Driven by his desire to ‘make new myths’ responsive to our times, Robert Nava has created a chimerical world of metamorphic creatures, drawing inspiration from sources as disparate as prehistoric cave paintings, Egyptian art, and cartoons.
Rendered through a raw, energetic mixing of spray paint, acrylics, and grease pencil, his large-scale paintings of fantastical beasts exude a playful candidness that defies the pretentions of high art and invites viewers to reconnect with the unbridled imagination of their childhoods.
To develop his uncompromisingly personal style, Nava first dispensed with the rules and conventional attitudes that he had learned while obtaining his MFA at Yale University—an attitude that aligns him with the irreverent ‘bad’ painting first theorised in 1978 by the New Museum’s founding curator Marcia Tucker. Nonetheless, Nava’s hybrid monsters, which range from the dragon-like to the angelic, are thought-out composites that the artist continuously reworks in his sketchbooks. Drawing, in fact, constitutes the bedrock of his practice, a daily discipline of invention.
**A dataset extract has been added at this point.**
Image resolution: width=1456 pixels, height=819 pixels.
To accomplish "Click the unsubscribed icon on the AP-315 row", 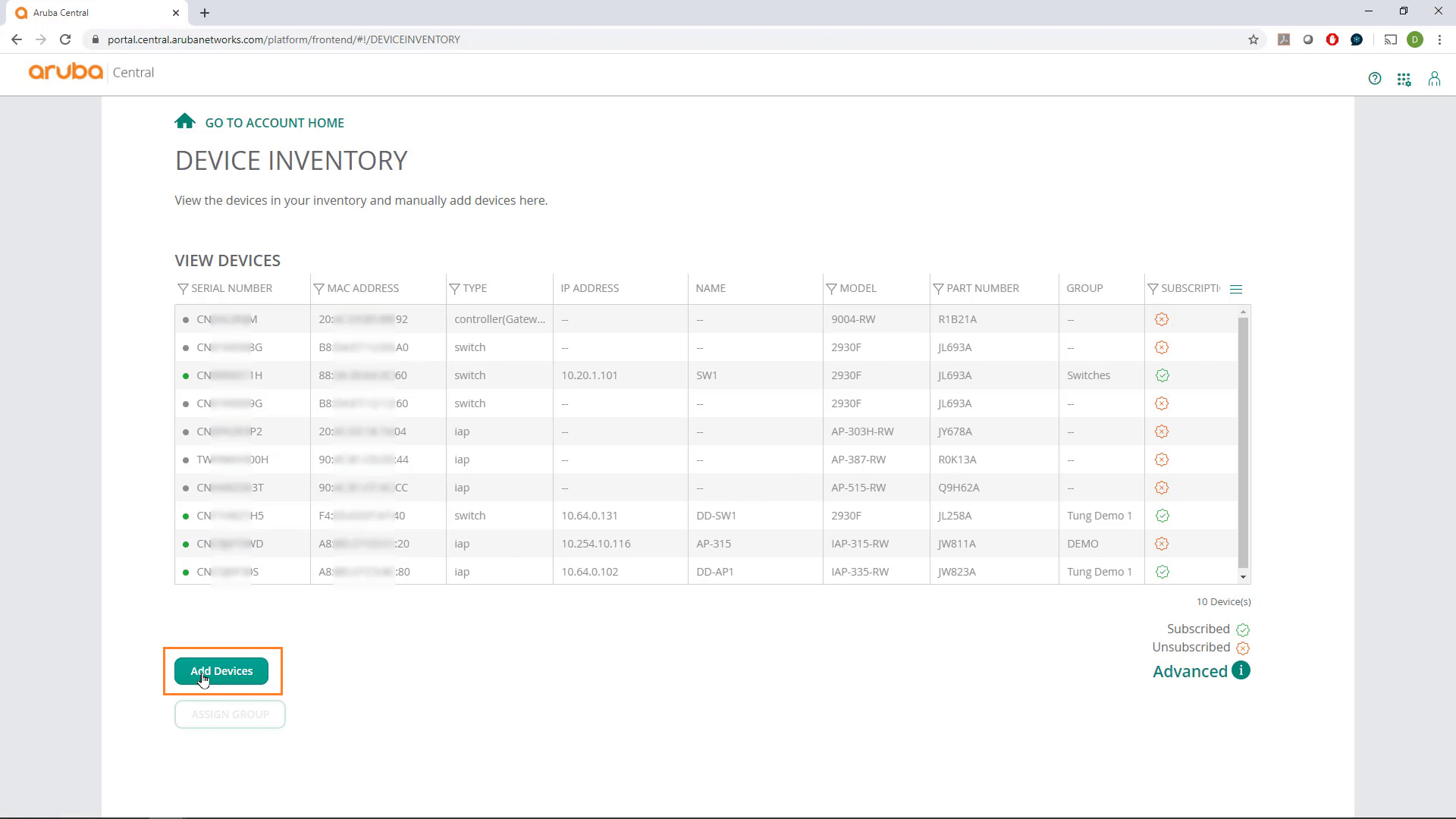I will (x=1162, y=543).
Often created to the vitalising beat of techno music, his paintings conjure a realm awash in magic and possibility, where beings are always seemingly on the verge of transmogrification. Though offering viewers respite from the more cynical and dystopian aspects of today’s world, his paintings do not, however, veer into escapism. Violence and destruction are continuously implied by the ferocity of his depicted animals and the iconoclastic nature of his graffiti-like markings, which build on the gesturalism of Cy Twombly and Jean-Michel Basquiat. His work thus reacquaints viewers with an almost childlike capacity for fantasy and creativity, while offering a meditation on the loss of innocence and its recuperation.
Nava’s work can be found in the collection of the Art Institute of Chicago, the ICA Miami, and Zuzeum Art Centre, Latvia. His art has been exhibited in various solo exhibitions both domestically and abroad, including Mythologies (2019) at V1 Gallery, Copenhagen, Denmark, and Vs (2019), Night Gallery, Los Angeles, CA. His work has also been featured in several group exhibitions, most recently, Majeure Force (2020) at Night Gallery and Punch (2019) at Jeffrey Deitch, Los Angeles, CA.